3. Batasi fingerprinting untuk tujuan pelacakan
Untuk pustaka yang termasuk kategori (c), CMP harus memperlakukannya sama seperti cookie pemasaran: skrip ada di DOM tetapi tidak aktif sampai pengunjung menerima kategori pemasaran. Sebagian besar CMP modern sudah mendukung ini melalui pola standar type="text/plain" + atribut kategori.
4. Dokumentasikan dasar kepentingan sah untuk fingerprinting pencegahan penipuan
Di mana fingerprinting dilanjutkan di bawah kepentingan sah, LIA harus spesifik, terkini, dan mencerminkan cakupan pemrosesan aktual. "Pencegahan penipuan" generik tidak cukup — LIA perlu mengidentifikasi data apa yang diproses, berapa lama disimpan, perlindungan apa yang berlaku, dan apa ekspektasi realistis pengguna.
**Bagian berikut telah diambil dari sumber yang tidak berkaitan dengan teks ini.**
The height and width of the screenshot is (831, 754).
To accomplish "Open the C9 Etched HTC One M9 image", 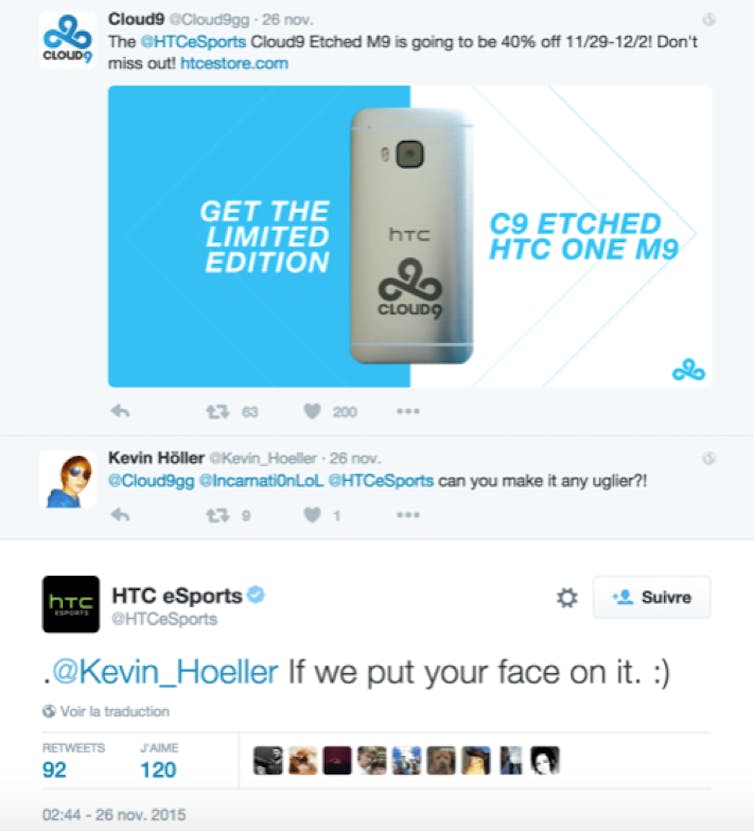I will pyautogui.click(x=410, y=236).
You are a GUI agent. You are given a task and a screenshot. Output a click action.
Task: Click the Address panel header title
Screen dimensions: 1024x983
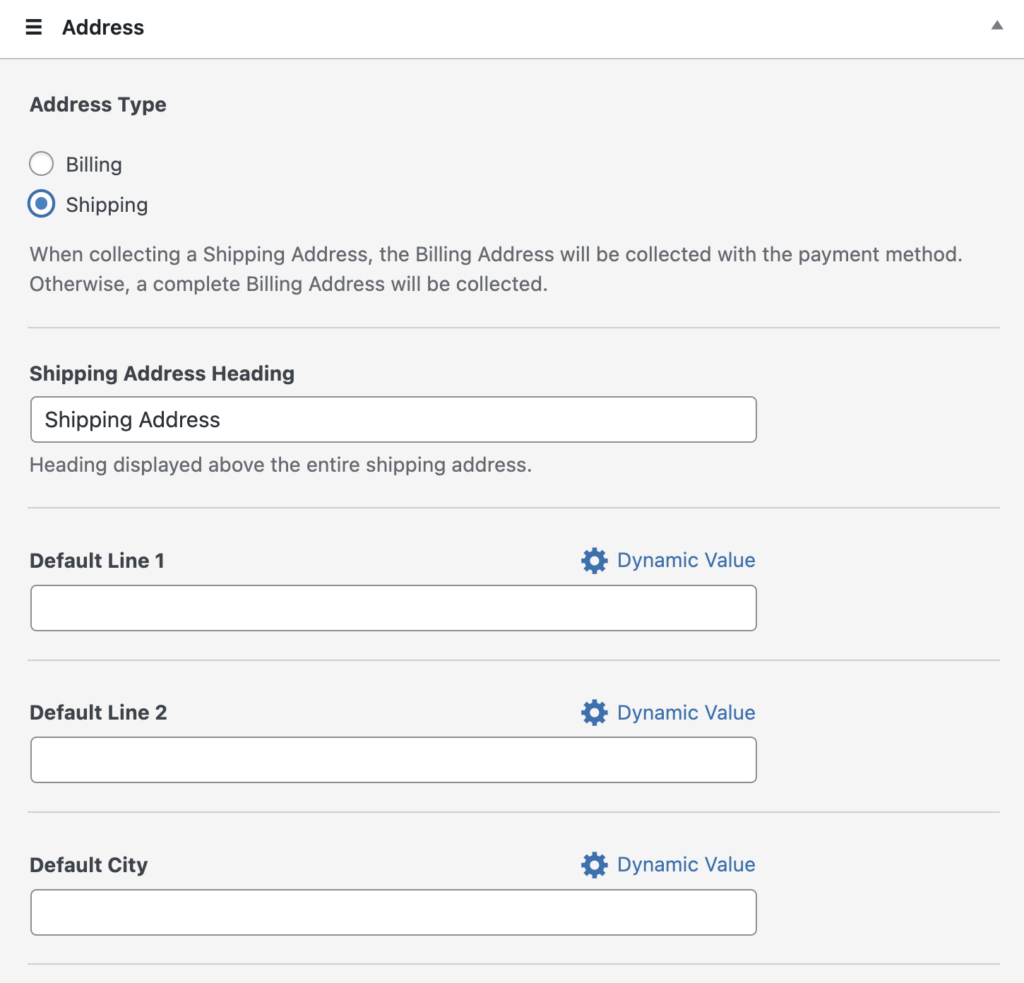pyautogui.click(x=103, y=28)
5. Sediakan opt-out yang bermakna untuk alur kepentingan sah
Bahkan di mana fingerprinting pencegahan penipuan dilanjutkan tanpa persetujuan, Article 21 GDPR memberikan pengguna hak untuk menolak pemrosesan kepentingan sah. CMP harus menampilkan hak ini, dan implementasi teknisnya harus benar-benar menghentikan fingerprinting ketika hak tersebut dilaksanakan — tidak hanya mencatat keberatan sambil terus melakukan fingerprinting.
Daftar Periksa Audit
Enam pertanyaan konkret yang harus dijawab untuk situs apa pun yang berpotensi mengekspos permukaan fingerprinting.
1. Kelengkapan inventaris
Apakah tim keamanan telah menghasilkan daftar terkini dari setiap pustaka yang melakukan probing canvas, audio, font, WebGL, atau metadata perangkat? Jika jawabannya "kami tidak yakin", audit tidak dapat dilanjutkan.
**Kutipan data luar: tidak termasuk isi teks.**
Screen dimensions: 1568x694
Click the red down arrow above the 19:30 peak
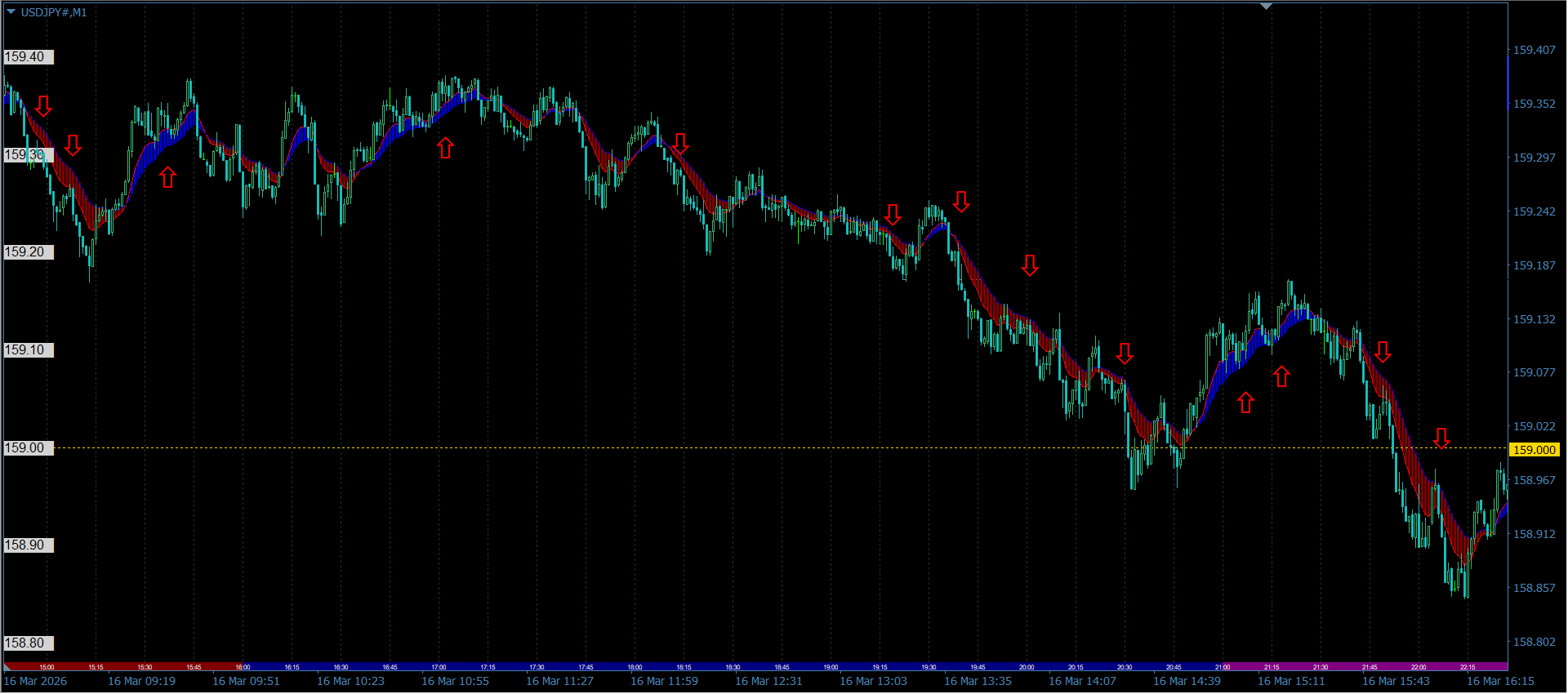(x=961, y=202)
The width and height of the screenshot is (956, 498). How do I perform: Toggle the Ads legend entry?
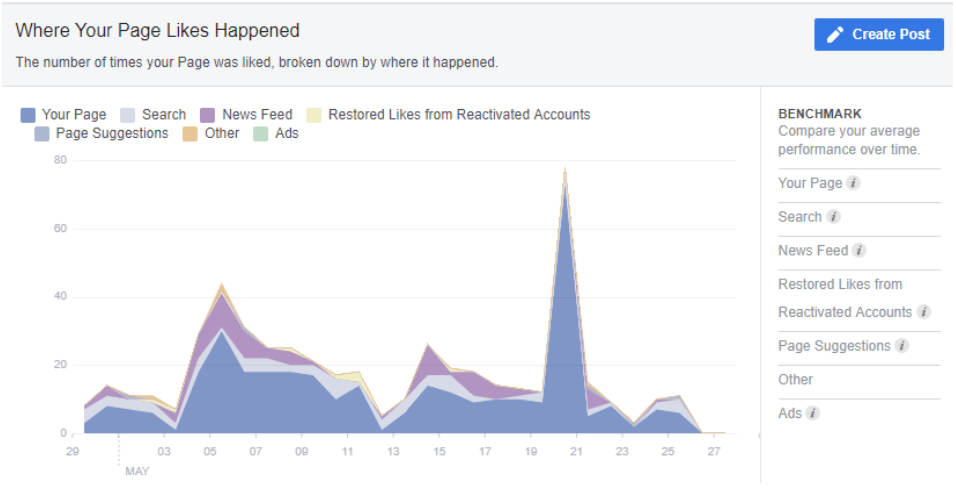click(x=276, y=133)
2. Klasifikasi dasar hukum
Untuk setiap pustaka, apakah ada dasar hukum yang didokumentasikan (persetujuan, kepentingan sah dengan LIA, kebutuhan kontraktual)? Dasar yang tidak didokumentasikan secara de facto tidak ada di bawah akuntabilitas.
3. Pembatasan persetujuan
Apakah pustaka fingerprinting untuk tujuan pelacakan dibatasi di balik kategori persetujuan pemasaran, dengan skrip tidak dapat berjalan sebelum penerimaan?
4. Kesegaran LIA
Apakah penilaian kepentingan sah tertanggal dalam 12 bulan terakhir, dan apakah mencerminkan cakupan pemrosesan aktual saat ini daripada deskripsi lama?
5. Penegakan opt-out
Ketika pengguna melaksanakan Article 21, apakah sistem benar-benar menghentikan fingerprinting kepentingan sah, atau hanya mencatat keberatan?
6. Pembersihan lintas vendor
Jika fingerprint dibagikan dengan pihak ketiga (jaringan iklan, penyedia atribusi, vendor identitas), apakah pembagian tersebut dicakup oleh persetujuan terpisah dan diungkapkan dalam pemberitahuan privasi?
Posisi Fingerprinting dalam Masa Depan Pelacakan
Vendor browser secara aktif bekerja untuk mengurangi entropi yang tersedia bagi pustaka fingerprinting. ITP dari Apple, perlindungan bawaan Firefox, dan proposal Google Privacy Sandbox semuanya mengikis permukaan yang mendasarinya. Tidak satu pun dari intervensi tersebut menghilangkan masalah regulasi — bahkan fingerprint dengan entropi berkurang tetap merupakan data pribadi ketika berhasil mengidentifikasi pengguna, dan mengurangi tingkat keberhasilan tidak mengubah analisis hukum ketika berhasil. Bagi penerbit, asumsi yang lebih aman adalah bahwa fingerprinting akan terus menjadi teknik nyata yang relevan dengan audit selama 24 bulan ke depan, bahwa regulator akan terus memandangnya setara dengan cookie untuk tujuan persetujuan, dan bahwa jawaban operasional yang tepat adalah memperlakukan fingerprinting seperti permukaan pelacakan lainnya: diinventarisasi, dikategorikan berdasarkan tujuan, dibatasi oleh persetujuan jika diperlukan, dan didokumentasikan secara menyeluruh jika dilanjutkan di bawah dasar lain.